Case Name: Bihar State Rajya Path Parivahan Nigam Karamchari Sangathan vs. State of Bihar and Others
Court/Authority: Supreme Court of India, Civil Appeal No(s). of 2026 (arising out of SLP (Civil) No(s). 11007 of 2024)
Order Date: 22 May 2026 (New Delhi)
Relevant Prior Orders:
High Court Division Bench judgment dated 5 Oct 2023 (Letters Patent Appeal No. 593 of 2018)
Single Judge order dated 2 Apr 2018 (Civil Writ Jurisdiction Case No. 12436 of 2017)
Labour Commissioner, Bihar order dated 23 Sep 2016 (lump‑sum compensation under Industrial Disputes Act)
Settlement/agreement dated 11 Jul 1988 between the Corporation and the Union
Supreme Court order dated 16 Dec 1987 (Civil Appeal No. 1509 of 1987) directing regularisation
Period of Dispute: Casual/ad‑hoc employment 1980‑1985; regularisation promised from 1 Jan 1987; second phase never implemented; termination on 2 Sep 2009; litigation spanning 1987‑2026.
Parties Involved
Appellant (Petitioner): Bihar State Rajya Path Parivahan Nigam Karamchari Sangathan (registered union representing former casual workers).
Respondents: State of Bihar and the Bihar State Road Transport Corporation (the employer).
Workmen Represented: Approximately 925 workers originally; presently 330‑338 surviving members/beneficiaries.
Regulatory Authority: Labour Commissioner, Bihar (issued 2016 compensation order).
Judges: Justice Vikram Nath and Justice Sandeep Mehta (signatories of the Supreme Court order).
Issues / Allegations / Violations
Failure to implement the two‑phase regularisation scheme ordered by the Supreme Court (first phase completed, second phase omitted).
Dismissal of the remaining ~500 workmen in 2009 citing severe financial crisis of the Corporation.
Labour Commissioner’s 2016 compensation order limited payouts to Rs 10,000‑55,000 per workman, deemed arbitrary and grossly inadequate relative to ~19 years of continuous service and the 1988 settlement.
Union’s challenge that the compensation lacked nexus with length of service, legitimate expectations from the settlement, and assurances of regularisation.
Respondents’ defence based on the Corporation’s alleged inability to bear further financial liability.
Findings & Observations
The Court observed that the dispute now centres on the fairness, adequacy and reasonableness of the one‑time settlement, not merely on regularisation.

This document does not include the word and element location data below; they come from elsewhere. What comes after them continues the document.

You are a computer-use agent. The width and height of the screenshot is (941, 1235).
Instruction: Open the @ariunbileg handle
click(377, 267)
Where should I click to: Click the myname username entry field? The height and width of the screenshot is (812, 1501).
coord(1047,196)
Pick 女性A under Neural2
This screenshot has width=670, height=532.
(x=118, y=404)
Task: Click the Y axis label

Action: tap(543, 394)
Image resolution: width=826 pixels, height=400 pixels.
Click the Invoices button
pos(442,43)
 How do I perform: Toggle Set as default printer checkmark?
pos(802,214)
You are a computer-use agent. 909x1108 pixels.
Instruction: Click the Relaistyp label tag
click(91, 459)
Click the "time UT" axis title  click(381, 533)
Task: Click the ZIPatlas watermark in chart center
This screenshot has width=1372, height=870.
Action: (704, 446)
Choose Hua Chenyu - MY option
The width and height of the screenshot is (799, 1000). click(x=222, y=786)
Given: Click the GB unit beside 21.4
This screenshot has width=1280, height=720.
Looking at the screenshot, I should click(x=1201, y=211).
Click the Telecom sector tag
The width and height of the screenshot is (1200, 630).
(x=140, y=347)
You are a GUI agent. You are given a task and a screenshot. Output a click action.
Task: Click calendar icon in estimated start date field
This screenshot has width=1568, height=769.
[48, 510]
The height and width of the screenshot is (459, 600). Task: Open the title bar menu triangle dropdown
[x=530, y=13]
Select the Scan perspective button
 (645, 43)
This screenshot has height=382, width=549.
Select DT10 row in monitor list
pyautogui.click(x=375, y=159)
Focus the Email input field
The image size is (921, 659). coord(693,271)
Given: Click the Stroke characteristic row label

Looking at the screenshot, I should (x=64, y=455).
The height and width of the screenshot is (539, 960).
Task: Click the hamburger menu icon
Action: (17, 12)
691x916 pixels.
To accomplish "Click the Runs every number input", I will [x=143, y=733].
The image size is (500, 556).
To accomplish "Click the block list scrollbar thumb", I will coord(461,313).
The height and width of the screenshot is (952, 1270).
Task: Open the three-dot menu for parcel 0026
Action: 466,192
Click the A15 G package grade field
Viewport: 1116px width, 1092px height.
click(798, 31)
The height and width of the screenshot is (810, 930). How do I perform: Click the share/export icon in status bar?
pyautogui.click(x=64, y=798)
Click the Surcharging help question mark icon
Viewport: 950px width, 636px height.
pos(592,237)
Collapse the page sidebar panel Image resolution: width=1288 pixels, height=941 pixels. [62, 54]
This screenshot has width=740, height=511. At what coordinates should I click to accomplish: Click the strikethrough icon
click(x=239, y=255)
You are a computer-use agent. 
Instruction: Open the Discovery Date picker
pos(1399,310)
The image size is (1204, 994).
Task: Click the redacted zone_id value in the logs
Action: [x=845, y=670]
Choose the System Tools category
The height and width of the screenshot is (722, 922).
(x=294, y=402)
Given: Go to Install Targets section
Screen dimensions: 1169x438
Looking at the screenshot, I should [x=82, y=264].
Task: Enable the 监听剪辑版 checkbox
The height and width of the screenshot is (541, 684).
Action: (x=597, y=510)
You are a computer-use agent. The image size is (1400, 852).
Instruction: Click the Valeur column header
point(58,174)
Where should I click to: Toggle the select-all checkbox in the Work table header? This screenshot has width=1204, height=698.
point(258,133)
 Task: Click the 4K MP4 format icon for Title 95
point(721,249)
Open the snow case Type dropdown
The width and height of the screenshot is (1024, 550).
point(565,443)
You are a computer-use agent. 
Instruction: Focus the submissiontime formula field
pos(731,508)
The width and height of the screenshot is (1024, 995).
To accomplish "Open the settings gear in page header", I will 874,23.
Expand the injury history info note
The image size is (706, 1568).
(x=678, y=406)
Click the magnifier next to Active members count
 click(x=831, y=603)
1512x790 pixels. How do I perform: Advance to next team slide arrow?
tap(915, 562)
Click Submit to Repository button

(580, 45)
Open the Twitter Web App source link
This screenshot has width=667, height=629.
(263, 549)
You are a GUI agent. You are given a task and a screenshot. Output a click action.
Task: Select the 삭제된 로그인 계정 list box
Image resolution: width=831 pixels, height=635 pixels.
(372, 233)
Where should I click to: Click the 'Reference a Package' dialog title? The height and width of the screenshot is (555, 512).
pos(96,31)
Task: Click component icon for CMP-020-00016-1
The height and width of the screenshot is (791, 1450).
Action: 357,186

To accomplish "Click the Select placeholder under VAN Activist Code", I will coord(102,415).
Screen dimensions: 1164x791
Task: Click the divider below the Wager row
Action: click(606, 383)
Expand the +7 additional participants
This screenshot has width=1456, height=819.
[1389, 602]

Recognised the workmen’s prolonged, continuous service and the moral‑legal obligation of the State under Article 21 (right to life) to provide just compensation.
Determined that the financial distress of the Corporation cannot defeat the workers’ equitable claims, especially given the State’s control over the public‑sector undertaking.
Concluded that a lump‑sum payment of Rs 7,50,000 per workman is “fair and reasonable” in the peculiar facts and circumstances.
Penalties / Settlements / Directions
The impugned High Court judgment and order are set aside; the appeal is allowed.
Direction: State of Bihar to pay a lump‑sum amount of Rs 7,50,000 to each of the 330‑338 members of the appellant‑Union.
Time‑frame: Payment to be completed within three months from the date of this order.
Compliance: State of Bihar must file a compliance affidavit by 31 August 2026 and submit a list on 1 September 2026 for perusal.
Corrective Actions & Future Obligations
Disbursement of the stipulated compensation to each eligible workman.
Filing of the compliance affidavit and submission of the beneficiary list as directed.
Final Ruling & Enforcement
The Supreme Court sets aside the High Court’s dismissal and allows the appeal of the Bihar State Rajya Path Parivahan Nigam Karamchari Sangathan.
The State of Bihar is legally bound to fulfil the lump‑sum payment and compliance requirements within the stipulated timelines.
All pending applications, if any, stand disposed of.